The document, according to a person involved with its drafting, was the result of intense internal wrangling between conservative groups. The resulting text was so controversial that the authors acknowledge in the text that other conservative groups disagree with their views.

In Congress and the courts, the Khanservatives are having an impact. In 2022, 39 Republicans voted for a bill that increased fees on corporations in order to provide more resources to the FTC and DOJ’s antitrust division to review proposed mergers and acquisitions. Some conservative judges have shown openness to the FTC’s novel legal approaches, including a recent opinion from the conservative Fifth U.S. Circuit Court of Appeals affirming the legitimacy of the agency’s attacks on so-called vertical mergers, which combine complementary companies from different parts of the supply chain.

Speaking at a technology conference this month, GOP Sen. J.D. Vance of Ohio said, “I look at Lina Khan as one of the few people in the Biden administration that I think is doing a pretty good job.”

* **DATASET EXTRACT**
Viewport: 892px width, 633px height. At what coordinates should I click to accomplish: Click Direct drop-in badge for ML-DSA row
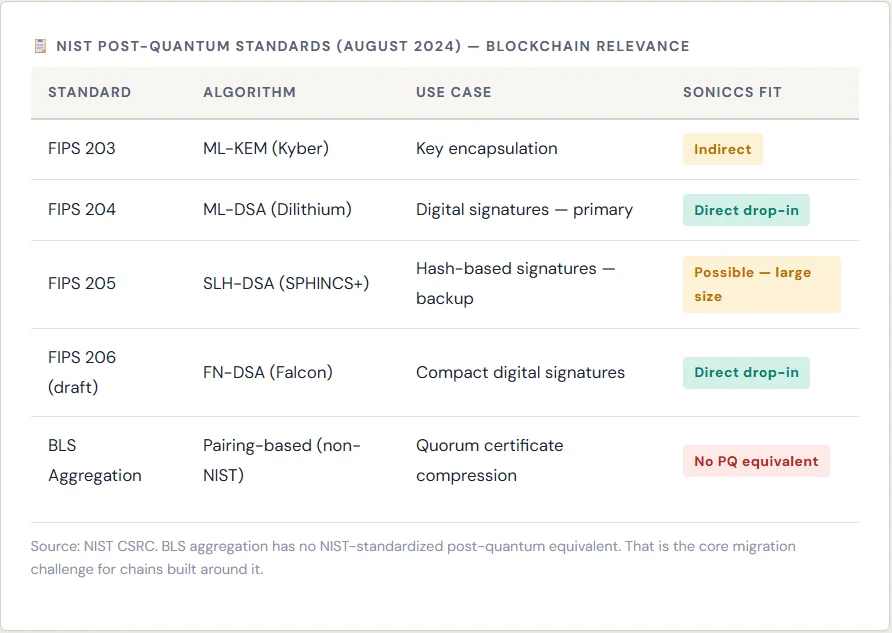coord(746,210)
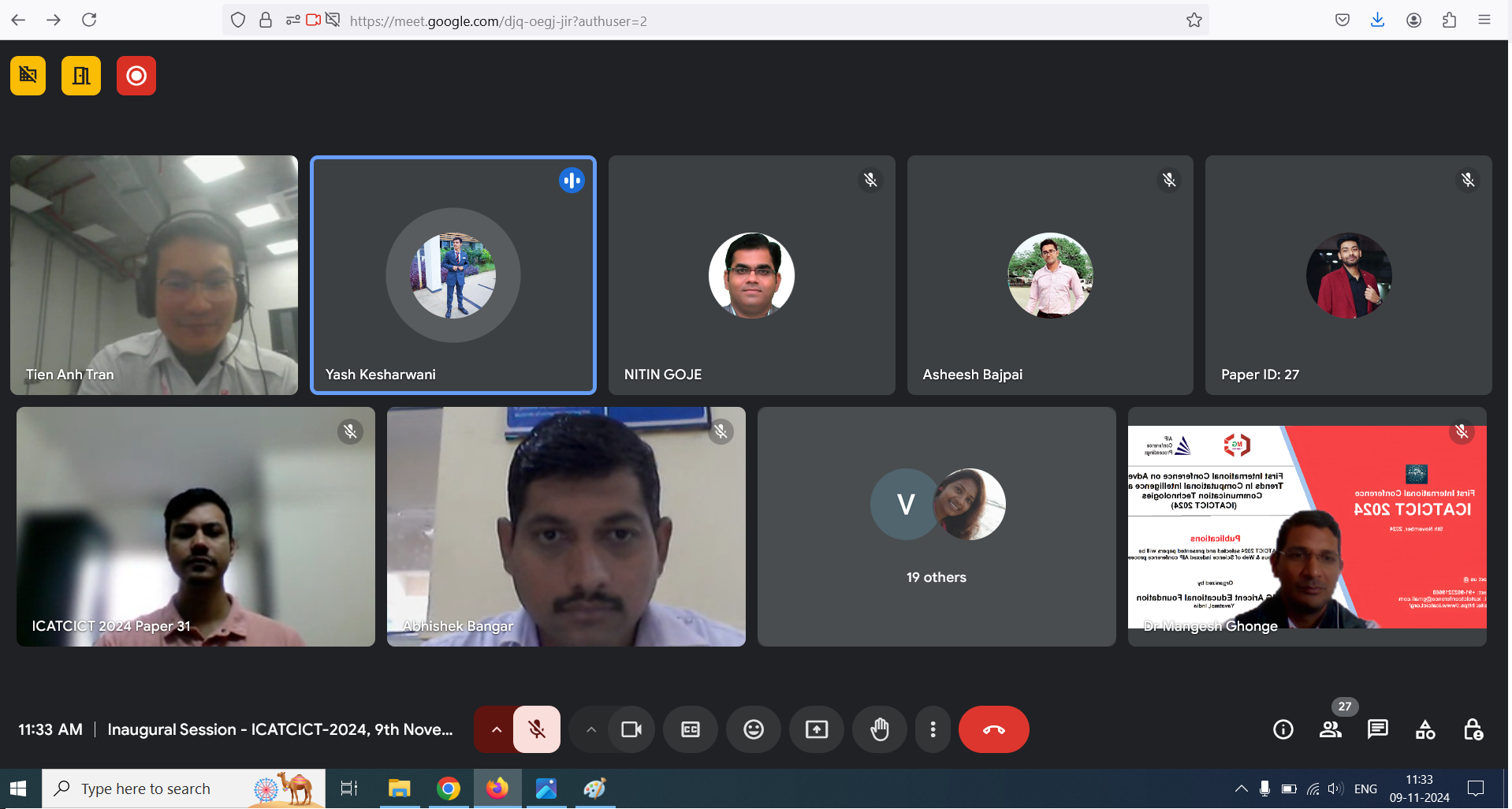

* **TRY IT**
Answer these questions using the passage on conservatives and antitrust enforcement:
1. How many Republicans voted in 2022 for the bill that increased fees on corporations?
2. Which court issued the opinion affirming the FTC's attacks on vertical mergers?
3. Which senator called Lina Khan one of the few people in the Biden administration doing a pretty good job?

* **YOUR RESPONSE**
1. 39
2. The Fifth U.S. Circuit Court of Appeals
3. GOP Sen. J.D. Vance of Ohio